Lors de son entretien avec la mission, Gaston Flosse, ancien président de la Polynésie française et désormais président du parti Amuitahiraa o te nunaa maohi, a salué l'accession à l'autonomie de la Polynésie française, consacrée par le statut organisé par la loi du 27 février 2004, après un cheminement entamé en 1984, et dont il a été l'un des principaux promoteurs.

Pour autant, considérant que « l'autonomie est accomplie et est un exemple de réussite », il juge aujourd'hui souhaitable d'engager une nouvelle évolution statutaire, estimant que « l'autonomie pour nous était le départ d'une nouvelle base de nos relations avec la France, et non son aboutissement ».

Or, il estime que l'État, compte tenu du rôle qu'il exerce en application du statut de 2004, en particulier dans le domaine des investissements internationaux et dans la maîtrise qui est la sienne de l'ensemble de la zone économique exclusive autour du territoire polynésien, empêche désormais le complet développement du territoire.

Aussi, Gaston Flosse défend-il aujourd'hui l'accession de la collectivité de Polynésie française au statut d'un « Pays souverain associé à la France », nouvelle étape avant l'octroi, à un horizon non défini, d'une pleine souveraineté de la Polynésie.

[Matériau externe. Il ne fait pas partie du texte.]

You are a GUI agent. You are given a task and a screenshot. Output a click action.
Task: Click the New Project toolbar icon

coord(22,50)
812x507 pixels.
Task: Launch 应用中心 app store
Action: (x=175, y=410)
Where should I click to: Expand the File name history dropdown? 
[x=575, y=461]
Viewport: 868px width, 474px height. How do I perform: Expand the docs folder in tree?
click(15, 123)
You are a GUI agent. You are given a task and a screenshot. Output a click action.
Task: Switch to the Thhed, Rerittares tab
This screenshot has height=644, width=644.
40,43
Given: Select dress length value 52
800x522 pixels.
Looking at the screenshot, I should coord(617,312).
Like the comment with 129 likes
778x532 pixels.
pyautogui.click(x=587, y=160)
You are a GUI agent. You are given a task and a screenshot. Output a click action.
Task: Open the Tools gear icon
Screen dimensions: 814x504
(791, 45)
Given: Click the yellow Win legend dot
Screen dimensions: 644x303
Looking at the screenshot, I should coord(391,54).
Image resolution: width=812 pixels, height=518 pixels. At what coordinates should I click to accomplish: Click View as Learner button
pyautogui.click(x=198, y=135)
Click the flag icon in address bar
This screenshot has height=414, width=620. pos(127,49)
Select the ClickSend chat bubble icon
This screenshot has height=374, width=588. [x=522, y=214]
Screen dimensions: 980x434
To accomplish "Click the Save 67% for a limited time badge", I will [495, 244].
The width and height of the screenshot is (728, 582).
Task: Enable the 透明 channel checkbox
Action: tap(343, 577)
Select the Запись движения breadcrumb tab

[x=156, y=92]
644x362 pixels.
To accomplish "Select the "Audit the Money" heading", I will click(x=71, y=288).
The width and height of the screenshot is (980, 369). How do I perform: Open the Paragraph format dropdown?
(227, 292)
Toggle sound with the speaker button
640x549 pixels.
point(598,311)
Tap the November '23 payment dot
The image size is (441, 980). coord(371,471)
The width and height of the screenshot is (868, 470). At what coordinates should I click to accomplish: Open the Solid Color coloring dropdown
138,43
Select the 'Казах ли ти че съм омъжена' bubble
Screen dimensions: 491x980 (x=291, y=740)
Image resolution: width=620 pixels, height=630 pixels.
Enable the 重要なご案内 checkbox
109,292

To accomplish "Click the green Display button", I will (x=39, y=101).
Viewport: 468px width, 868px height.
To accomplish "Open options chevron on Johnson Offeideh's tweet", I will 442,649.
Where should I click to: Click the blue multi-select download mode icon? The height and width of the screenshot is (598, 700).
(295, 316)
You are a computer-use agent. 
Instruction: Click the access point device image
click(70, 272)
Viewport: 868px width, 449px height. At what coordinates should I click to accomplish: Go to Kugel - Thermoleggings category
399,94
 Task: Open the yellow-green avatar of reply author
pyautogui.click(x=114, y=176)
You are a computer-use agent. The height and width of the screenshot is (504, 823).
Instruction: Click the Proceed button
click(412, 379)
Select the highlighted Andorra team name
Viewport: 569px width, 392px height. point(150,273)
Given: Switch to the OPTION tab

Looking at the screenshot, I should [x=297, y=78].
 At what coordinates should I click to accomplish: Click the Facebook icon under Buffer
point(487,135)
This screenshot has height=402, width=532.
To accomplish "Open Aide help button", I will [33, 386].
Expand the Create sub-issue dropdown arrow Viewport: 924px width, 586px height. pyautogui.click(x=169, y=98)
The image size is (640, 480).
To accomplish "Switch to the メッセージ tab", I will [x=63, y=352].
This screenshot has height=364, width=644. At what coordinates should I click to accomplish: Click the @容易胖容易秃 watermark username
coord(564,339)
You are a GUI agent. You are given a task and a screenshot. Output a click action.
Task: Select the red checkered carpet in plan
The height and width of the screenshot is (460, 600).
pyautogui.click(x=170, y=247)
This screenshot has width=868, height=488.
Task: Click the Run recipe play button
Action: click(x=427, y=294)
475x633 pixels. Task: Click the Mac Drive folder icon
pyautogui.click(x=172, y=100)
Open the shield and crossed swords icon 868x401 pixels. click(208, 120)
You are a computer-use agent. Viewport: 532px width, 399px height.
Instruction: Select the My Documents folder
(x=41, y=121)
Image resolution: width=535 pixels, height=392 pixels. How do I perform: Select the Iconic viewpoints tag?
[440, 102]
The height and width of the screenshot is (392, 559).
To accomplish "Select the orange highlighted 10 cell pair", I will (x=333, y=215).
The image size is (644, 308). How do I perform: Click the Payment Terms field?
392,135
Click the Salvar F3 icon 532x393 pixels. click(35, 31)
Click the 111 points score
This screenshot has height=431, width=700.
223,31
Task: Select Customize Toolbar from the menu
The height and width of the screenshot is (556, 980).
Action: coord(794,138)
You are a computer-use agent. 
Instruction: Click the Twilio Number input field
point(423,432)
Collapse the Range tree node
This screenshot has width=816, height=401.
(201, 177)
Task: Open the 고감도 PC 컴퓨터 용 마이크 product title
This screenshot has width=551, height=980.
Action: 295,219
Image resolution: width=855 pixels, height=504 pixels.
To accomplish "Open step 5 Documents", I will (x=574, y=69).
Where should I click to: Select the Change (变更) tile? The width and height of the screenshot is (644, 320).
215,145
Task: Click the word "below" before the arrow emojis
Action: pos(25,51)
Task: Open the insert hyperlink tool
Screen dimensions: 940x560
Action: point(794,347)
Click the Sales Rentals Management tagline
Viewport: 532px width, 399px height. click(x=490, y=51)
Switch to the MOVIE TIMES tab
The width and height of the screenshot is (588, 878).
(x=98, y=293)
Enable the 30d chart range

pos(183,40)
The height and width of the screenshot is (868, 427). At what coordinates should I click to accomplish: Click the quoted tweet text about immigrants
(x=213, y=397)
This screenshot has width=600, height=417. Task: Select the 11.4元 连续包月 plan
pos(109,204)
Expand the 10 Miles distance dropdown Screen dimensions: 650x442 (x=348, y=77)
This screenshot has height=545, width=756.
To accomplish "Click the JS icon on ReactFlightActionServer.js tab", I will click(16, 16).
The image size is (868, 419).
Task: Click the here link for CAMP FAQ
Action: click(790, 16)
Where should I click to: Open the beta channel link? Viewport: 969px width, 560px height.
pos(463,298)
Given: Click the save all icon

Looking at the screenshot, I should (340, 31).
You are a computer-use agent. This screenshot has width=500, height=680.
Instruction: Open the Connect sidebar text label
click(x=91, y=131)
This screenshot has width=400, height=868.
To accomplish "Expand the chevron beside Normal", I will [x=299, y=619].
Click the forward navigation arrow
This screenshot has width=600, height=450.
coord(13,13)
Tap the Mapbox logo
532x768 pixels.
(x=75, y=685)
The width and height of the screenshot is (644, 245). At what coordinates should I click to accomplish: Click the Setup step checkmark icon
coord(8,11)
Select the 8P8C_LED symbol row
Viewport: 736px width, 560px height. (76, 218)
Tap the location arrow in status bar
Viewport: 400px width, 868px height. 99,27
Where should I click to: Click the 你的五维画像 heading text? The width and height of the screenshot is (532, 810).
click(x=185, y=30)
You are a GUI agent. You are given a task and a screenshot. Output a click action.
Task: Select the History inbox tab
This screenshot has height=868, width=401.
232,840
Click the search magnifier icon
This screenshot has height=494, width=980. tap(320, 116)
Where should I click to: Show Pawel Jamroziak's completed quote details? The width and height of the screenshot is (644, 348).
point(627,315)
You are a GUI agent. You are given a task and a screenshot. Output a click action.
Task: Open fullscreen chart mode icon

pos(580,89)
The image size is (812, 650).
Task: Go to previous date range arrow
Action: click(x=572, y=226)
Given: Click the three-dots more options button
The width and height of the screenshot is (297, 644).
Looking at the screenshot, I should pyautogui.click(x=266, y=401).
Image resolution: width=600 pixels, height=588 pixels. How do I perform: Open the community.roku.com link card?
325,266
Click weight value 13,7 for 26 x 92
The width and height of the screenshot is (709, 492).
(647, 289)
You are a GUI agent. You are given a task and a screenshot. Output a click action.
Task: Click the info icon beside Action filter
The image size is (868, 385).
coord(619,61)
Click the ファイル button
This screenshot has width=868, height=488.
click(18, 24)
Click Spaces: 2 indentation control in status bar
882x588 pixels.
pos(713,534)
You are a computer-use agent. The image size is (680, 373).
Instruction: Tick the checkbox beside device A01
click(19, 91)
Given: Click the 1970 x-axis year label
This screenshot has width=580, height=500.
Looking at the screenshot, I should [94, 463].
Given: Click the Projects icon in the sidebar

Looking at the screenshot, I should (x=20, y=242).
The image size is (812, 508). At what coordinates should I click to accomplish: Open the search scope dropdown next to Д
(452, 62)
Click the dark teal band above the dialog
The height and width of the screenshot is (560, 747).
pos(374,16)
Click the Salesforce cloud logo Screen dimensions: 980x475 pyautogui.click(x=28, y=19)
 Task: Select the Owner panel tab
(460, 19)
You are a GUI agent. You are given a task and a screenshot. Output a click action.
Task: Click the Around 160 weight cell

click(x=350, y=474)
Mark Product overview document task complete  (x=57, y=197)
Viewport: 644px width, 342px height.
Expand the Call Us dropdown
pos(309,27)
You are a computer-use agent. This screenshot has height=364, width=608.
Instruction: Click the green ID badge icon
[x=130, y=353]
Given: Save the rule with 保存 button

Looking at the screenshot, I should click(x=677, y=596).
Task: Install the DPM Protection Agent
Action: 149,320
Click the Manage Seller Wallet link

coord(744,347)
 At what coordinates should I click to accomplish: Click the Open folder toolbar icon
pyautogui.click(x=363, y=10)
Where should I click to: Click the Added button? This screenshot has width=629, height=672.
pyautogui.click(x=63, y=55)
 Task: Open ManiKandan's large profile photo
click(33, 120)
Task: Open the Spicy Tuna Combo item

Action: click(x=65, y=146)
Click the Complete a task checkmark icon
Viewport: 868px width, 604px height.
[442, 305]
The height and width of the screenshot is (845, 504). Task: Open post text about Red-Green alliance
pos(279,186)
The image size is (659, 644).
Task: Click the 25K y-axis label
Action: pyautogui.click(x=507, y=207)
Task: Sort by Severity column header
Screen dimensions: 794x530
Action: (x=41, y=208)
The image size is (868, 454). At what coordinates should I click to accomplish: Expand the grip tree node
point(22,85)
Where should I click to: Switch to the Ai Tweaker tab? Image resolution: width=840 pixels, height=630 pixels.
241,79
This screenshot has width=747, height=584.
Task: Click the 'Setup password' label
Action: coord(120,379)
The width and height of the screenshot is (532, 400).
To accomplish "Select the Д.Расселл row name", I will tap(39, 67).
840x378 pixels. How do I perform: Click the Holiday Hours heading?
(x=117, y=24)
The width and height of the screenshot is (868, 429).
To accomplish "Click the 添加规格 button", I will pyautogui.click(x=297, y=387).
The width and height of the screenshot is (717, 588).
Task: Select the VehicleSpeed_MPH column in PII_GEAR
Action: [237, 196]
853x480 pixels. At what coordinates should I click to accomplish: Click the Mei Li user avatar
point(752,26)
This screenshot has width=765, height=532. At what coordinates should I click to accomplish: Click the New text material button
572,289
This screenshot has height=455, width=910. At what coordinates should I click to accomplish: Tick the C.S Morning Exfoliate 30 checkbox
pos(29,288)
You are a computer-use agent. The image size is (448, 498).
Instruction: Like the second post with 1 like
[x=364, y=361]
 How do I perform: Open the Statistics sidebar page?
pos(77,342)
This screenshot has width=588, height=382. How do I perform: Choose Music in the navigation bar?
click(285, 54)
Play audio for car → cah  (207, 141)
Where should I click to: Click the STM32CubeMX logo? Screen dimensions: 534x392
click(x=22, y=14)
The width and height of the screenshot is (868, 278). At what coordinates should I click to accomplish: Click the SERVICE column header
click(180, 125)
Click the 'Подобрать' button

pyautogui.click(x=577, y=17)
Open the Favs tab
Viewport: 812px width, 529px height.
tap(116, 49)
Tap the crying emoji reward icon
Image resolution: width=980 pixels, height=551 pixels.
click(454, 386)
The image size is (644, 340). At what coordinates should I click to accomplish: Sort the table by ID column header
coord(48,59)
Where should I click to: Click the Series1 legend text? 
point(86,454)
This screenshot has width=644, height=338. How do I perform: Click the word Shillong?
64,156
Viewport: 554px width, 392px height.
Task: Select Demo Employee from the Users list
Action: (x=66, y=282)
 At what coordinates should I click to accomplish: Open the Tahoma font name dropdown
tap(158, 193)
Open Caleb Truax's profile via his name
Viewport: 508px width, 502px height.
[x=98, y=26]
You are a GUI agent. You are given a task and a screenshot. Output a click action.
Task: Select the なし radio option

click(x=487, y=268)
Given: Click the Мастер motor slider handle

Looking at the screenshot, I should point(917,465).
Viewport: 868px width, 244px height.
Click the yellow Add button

* 27 Qui s'était déjà manifestée par l'élection à l'Assemblée nationale de trois députés indépendantistes : Steve Chailloux, Tematai Le Gayic et Moetai Brotherson (remplacé en juin 2023 par Mereana Reid Arbelot).

* 28 Créé en 1977 sous le nom de Front de libération de la Polynésie (FLP), le parti, fondé et dirigé par Oscar Temaru, vise, à terme, l'indépendance de la Polynésie française.

* 29 Le Tapura obtenant quant à lui 38,53 % des suffrages exprimés et A here ia Porinetia 17,16 %.

* 30 Les sièges restant étant répartis entre le Tapura (16 sièges) et A here ia Porinetia (3 sièges).

* 31  Résolution 67/265 de l'Assemblée générale des Nations-Unies du 17 mai 2013.

* 32 La Polynésie française ayant été inscrite sur cette liste de 1946 à 1963.

* 33 Intervention de Nathalie Broadhurst, représentante permanente adjointe de la France auprès des Nations-Unies.